### 节选
══════════════════════════════
付费的知识星球要过期了，python 教你怎么办

前面讲过 python 爬虫的常用技巧，今天补上一篇实战指南，爬取知识星球里某个星球的所有数据，对，你没有听错，是所有数据，包括了内容、问答、评论、图片、文件、甚至是谁点了赞！心动了吧，赶快行动吧。

当然，本篇文章需要你有一点 python 基础，如果没有的话，建议你先收藏，去找一些教程学习一下这门工具人语言。

好了，废话不多说，马上开始。

首先，导入所需要的包：

import queue
import time
import threading
import requests
import pymongo
import logging
import os

# 配置用于日志打印的 logger，纯属个人爱好，你可以用 print 代替
logging.basicConfig(level=logging.INFO)
logger = logging.getLogger()

准备数据库

把获取的数据存入 MongoDB 中，为什么选择 MongoDB？因为非关系型数据库比较简单，我们用到的数据结构也不复杂，开发起来比较快。

if __NAME__ == '__MAIN__':
    try:
        # 打开数据库连接
        logger.info('Connecting to MongoDB...')
        client = pymongo.MongoClient(MONGODB_URI)
        logger.info('Successfully connected!')

        # 在此进行爬虫逻辑

        # 关闭数据库连接
        logger.info('Closing MongoDB...')
        client.close()
        logger.info('Successfully closed!')
    except Exception as e:
        logger.error(e)

分析知识星球的网络请求数据

用 Chrome 浏览器的开发者工具对知识星球 PC 端的网络请求进行观察，发现获取星球话题的请求只有一个，我们把它赋值给 BASE_URL。同时发现登录的 token 就在 cookie 里面: zsxq_access_token，啧啧，太明显了。

GROUP = '15281148525182' # 星球id
BASE_URL = 'https://api.zsxq.com/v1.10/groups/{}/topics'.format(GROUP)

# 构造全局请求头
headers = {
    'cookie': '换成你的 Cookie',
    'user-agent': 'Mozilla/5.0 (Macintosh; Intel Mac OS X 10_15_5) AppleWebKit/537.36 (KHTML, like Gecko) Chrome/86.0.4240.198 Safari/537.36'
}

分析话题数据，可以归纳总结出以下结论：

话题类型有两种：talk 是普通话题，只有 1 条内容，q&a 是问答，问答含有提问和回答 2 条内容。
所有内容均可能包含图片或者文件（不太确定问答的内容是否会包含文件，因此当作可能包含文件处理）。
当请求返回的话题数量为 0 时，说明已经爬取完毕。

我的 CPU 有 4 个核心，考虑到文本、图片、文件出现的频次和下载时间，多线程设计如下：

设计 3 个队列：topic_q、images_q、files_q，分别存取 end_time、图片信息、文件信息，分别用于获取话题信息、下载图片、下载文件。
设计 4 个线程，1 个获取话题信息，2 个下载图片，1个下载文件。
当所有队列结束时，程序结束。

流程图

为了能让你更好地理解，我画了一副流程图，可以配合流程图来理解代码，事半功倍。

流程图

多线程并行

根据上面的分析，创建 3 个队列，4 个线程，并把下面的代码放到连接、关闭数据库代码的中间：

# 任务队列
topic_q = queue.Queue()
image_q = queue.Queue()
file_q = queue.Queue()
══════════════════════════════
### 给定数据
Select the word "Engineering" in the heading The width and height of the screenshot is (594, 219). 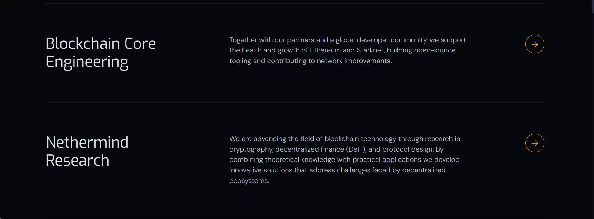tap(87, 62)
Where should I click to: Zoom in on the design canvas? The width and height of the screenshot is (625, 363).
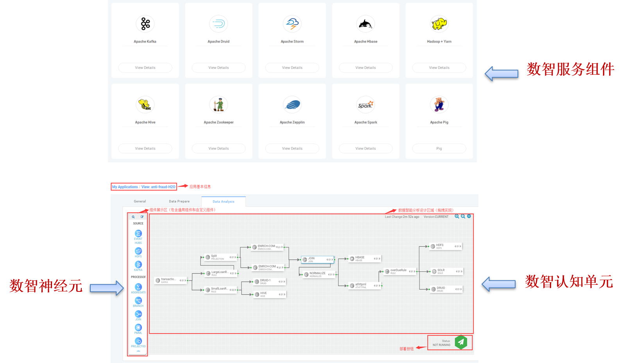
══════════════════════════════
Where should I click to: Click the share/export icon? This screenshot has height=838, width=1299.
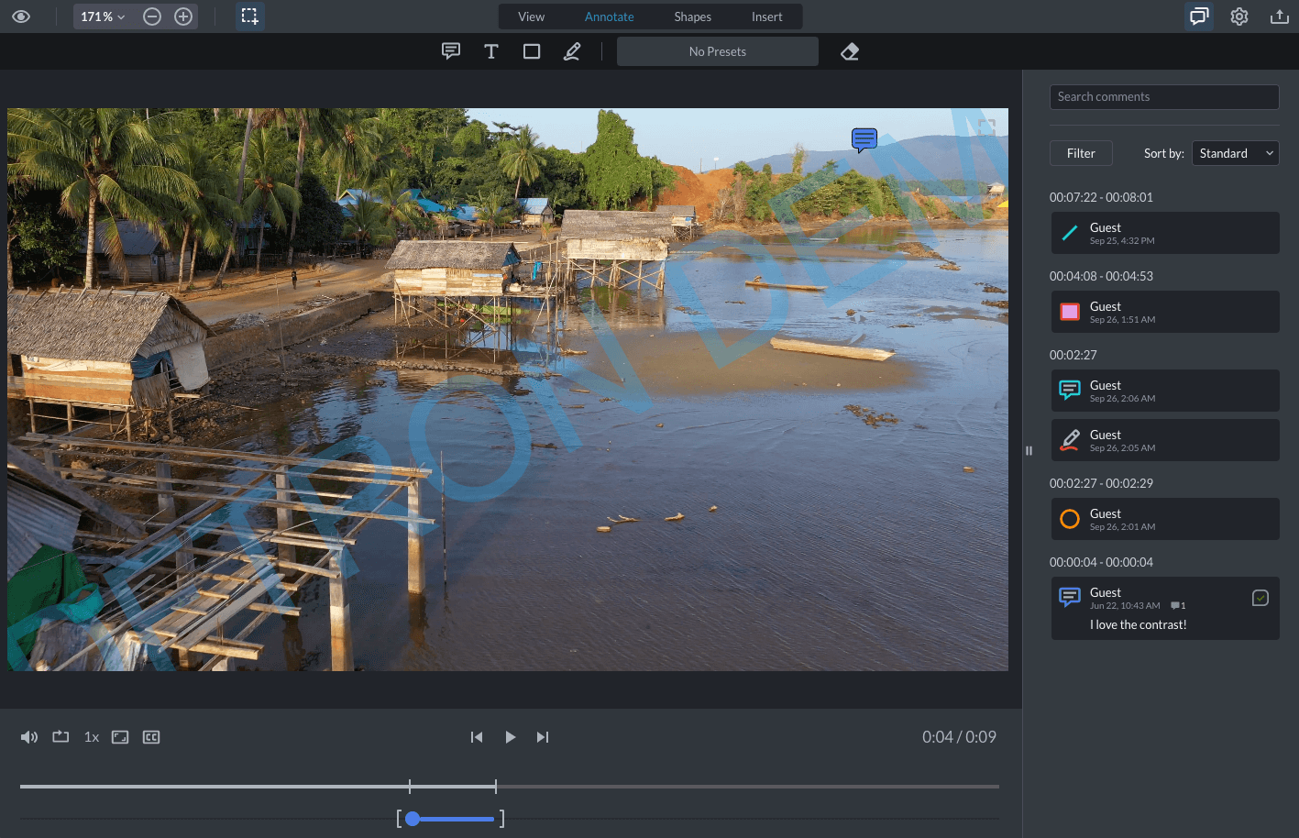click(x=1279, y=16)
══════════════════════════════
### 问题陈述
根据上文关于爬取知识星球数据的节选，判断下列说法是否与原文一致，每项回答“是”或“否”，并原样引用原文中起决定作用的文字：(a) 作者设计的 4 个线程中，有 2 个用于下载文件；(b) 请求返回的话题数量为零，表示爬取已经完成；(c) 作者选用 MongoDB，是因为它属于关系型数据库。

### 书面作答
(a) 否。“1 个获取话题信息，2 个下载图片，1个下载文件。”
(b) 是。“当请求返回的话题数量为 0 时，说明已经爬取完毕。”
(c) 否。“因为非关系型数据库比较简单”